= Alive and Kicking (musical) =

1950 musical revue

Alive and Kicking is a musical revue with sketches by Ray Golden, I.A.L. Diamond, Henry Morgan, Jerome Chodorov, Joseph Stein, Will Glickman, John Murray, and Michael Stewart; music by Hal Borne, Irma Jurist, Sammy Fain, Hoagy Carmichael, Harold Rome, Sonny Burke, Leo Schumer, and Ray Golden; and lyrics by Paul Francis Webster, Ray Golden, Harold J. Rome, Leonard Gershe, Sid Kuller, and Michael Stewart.

==Production==
The revue had a pre-Broadway tryout at the Shubert Theatre in Boston in December 1949 and in Hershey, Pennsylvania, in January 1950. The production opened on Broadway at the Winter Garden Theatre on January 17, 1950, and closed on February 25, 1950, after 46 performances. The production was directed by Robert H. Gordon and choreographed by Jack Cole (who also performed), with scenic design and costumes by Raoul Pène Du Bois.

The cast included David Burns, Jack Cassidy, Jack Gilford, Carl Reiner, Bobby Van, and Gwen Verdon, who made her New York stage debut as a dancer. Verdon also served as Jack Cole's assistant choreographer.

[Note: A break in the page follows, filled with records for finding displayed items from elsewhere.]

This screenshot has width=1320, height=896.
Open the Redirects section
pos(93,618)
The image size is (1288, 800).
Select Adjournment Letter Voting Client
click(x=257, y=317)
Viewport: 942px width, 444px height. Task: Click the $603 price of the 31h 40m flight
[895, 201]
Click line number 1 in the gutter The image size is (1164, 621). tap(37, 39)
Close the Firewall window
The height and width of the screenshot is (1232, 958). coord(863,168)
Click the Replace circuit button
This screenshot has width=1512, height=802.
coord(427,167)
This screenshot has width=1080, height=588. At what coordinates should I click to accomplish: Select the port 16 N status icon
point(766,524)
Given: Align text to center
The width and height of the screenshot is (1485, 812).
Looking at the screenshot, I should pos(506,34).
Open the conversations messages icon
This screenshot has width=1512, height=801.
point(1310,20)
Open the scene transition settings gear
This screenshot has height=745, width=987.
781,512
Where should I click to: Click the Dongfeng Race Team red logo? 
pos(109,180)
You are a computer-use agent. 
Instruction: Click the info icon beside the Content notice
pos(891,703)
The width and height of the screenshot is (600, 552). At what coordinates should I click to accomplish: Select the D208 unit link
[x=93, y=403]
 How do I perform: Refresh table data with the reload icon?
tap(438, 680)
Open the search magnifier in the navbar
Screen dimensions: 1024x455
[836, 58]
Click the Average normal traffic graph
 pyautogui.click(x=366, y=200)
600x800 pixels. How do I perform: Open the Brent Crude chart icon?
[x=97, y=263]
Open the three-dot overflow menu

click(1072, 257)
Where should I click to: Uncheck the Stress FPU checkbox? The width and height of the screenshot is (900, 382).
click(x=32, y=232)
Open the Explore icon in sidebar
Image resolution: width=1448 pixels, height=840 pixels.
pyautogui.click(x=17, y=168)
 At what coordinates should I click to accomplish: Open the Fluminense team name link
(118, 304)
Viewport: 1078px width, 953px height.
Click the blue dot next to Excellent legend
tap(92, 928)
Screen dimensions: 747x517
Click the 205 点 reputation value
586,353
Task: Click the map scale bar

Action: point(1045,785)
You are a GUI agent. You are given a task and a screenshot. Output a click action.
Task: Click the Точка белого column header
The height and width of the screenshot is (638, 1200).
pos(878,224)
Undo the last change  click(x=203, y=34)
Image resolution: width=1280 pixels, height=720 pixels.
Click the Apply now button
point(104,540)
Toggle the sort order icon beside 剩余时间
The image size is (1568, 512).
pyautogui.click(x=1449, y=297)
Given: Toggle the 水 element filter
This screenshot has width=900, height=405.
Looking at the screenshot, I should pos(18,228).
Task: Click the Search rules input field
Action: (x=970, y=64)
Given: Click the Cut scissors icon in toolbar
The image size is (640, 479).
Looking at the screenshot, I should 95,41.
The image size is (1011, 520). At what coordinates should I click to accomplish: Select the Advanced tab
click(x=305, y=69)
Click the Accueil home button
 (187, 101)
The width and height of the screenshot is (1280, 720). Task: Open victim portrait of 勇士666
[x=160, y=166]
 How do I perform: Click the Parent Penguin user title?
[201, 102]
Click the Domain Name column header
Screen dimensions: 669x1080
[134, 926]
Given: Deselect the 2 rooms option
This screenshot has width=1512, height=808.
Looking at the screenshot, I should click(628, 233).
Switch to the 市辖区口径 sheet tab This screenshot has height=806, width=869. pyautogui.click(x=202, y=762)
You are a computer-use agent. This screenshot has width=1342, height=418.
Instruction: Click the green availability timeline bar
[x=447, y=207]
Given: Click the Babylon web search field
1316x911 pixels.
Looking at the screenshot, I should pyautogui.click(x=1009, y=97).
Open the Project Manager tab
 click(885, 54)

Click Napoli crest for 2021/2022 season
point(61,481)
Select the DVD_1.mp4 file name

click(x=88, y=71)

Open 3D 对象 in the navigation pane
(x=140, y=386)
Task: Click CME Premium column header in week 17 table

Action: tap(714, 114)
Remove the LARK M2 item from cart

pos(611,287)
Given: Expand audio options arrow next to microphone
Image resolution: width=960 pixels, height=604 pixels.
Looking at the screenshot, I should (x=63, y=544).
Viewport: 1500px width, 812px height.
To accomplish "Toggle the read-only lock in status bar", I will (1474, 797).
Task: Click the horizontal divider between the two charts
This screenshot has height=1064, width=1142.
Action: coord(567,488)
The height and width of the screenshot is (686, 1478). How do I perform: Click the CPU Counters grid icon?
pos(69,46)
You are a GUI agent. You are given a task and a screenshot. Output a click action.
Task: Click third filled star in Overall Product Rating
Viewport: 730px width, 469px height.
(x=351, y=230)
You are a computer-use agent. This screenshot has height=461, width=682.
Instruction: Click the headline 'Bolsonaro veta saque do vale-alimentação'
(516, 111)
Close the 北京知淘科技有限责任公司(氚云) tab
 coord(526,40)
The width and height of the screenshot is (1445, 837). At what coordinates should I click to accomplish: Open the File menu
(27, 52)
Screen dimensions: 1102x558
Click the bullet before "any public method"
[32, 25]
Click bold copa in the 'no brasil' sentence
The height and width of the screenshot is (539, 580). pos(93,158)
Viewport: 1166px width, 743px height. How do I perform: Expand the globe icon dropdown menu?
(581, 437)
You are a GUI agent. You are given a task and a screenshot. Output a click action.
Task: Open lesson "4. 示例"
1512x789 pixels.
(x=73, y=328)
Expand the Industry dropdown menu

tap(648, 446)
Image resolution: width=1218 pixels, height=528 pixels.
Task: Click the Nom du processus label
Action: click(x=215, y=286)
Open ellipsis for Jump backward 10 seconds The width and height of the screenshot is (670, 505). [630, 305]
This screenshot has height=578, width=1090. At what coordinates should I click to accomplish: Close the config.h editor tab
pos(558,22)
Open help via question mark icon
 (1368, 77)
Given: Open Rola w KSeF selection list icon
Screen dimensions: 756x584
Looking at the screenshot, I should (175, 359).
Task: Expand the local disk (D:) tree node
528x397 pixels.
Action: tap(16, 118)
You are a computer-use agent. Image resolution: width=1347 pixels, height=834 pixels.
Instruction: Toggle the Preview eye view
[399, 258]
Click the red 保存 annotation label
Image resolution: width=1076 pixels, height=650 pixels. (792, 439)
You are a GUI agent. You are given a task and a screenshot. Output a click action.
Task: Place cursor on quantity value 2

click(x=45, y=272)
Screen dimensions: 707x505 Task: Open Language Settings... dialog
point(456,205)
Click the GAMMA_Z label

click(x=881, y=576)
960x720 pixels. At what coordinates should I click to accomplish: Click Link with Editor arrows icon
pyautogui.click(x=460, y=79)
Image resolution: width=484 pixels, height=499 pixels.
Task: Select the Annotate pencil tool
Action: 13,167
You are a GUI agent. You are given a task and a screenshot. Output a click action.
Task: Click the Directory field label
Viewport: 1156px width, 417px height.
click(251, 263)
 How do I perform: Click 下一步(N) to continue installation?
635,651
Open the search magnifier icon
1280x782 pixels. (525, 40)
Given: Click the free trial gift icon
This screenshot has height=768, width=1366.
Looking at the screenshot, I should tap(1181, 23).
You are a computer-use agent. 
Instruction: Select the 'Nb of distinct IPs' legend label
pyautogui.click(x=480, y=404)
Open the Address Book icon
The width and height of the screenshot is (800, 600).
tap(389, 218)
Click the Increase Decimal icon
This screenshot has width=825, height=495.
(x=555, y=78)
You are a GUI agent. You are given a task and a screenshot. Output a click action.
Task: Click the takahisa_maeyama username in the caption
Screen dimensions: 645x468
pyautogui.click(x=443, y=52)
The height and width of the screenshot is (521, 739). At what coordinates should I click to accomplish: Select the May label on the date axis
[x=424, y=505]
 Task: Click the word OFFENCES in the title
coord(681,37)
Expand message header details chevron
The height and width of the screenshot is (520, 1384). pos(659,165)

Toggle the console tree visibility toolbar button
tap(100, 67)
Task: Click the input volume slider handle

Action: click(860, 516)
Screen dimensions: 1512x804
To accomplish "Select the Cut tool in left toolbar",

The revue contains a few comic sketches involving the way a newspaper is run, the military higher-ups, psychiatrists, and the popularity of the Edith Piaf-style of singing.The dances of Cole and Verdon were a smorgasbord of ethnic styles, his trademark. One dance from the revue was called "The Reason for Divorce is Marriage."

Ziegfeld Follies-style musical reviews were still popular in 1950, but soon afterwards, the introduction of variety shows on television made the theatrical revue almost obsolete.

==Songs==
- "Abou Ben Adhem"
- "Alive and Kicking"
- "Building Going Up"
- "Cole Scuttle Blues"
- "Cry, Baby"
- "French With Tears"
- "I Didn't Want Him"
- "One Two Three"
- "My Day of Rest"
- "Propinquity"
- "A World of Strangers"

==Sketches==
- Hippocrates Hits the Jackpot
- I'm All Yours
- Meet the Authors
- Once Upon a Time
- Pals of the Pentagon
- What a Delightful Day

==Critical response==
Brooks Atkinson, in his review in The New York Times, wrote that it was a "mediocre revue in a mongrel style." He praised the sketch work of David Burns ("funny as a grandiloquent literary speaker at an author's luncheon") and Jack Guilford (in a "burlesque of the noble virtue of giving up cigarette smoking"). He especially praised the work of Cole who "has happily designed the choreography with no relation to anything else in the show. Every step and movement in it is bizarre and graphic...Mr. Cole is a superb dancer. He is like a macabre manikin out of a decadent show window...When he dances he is all unearthly fire and flickering motion."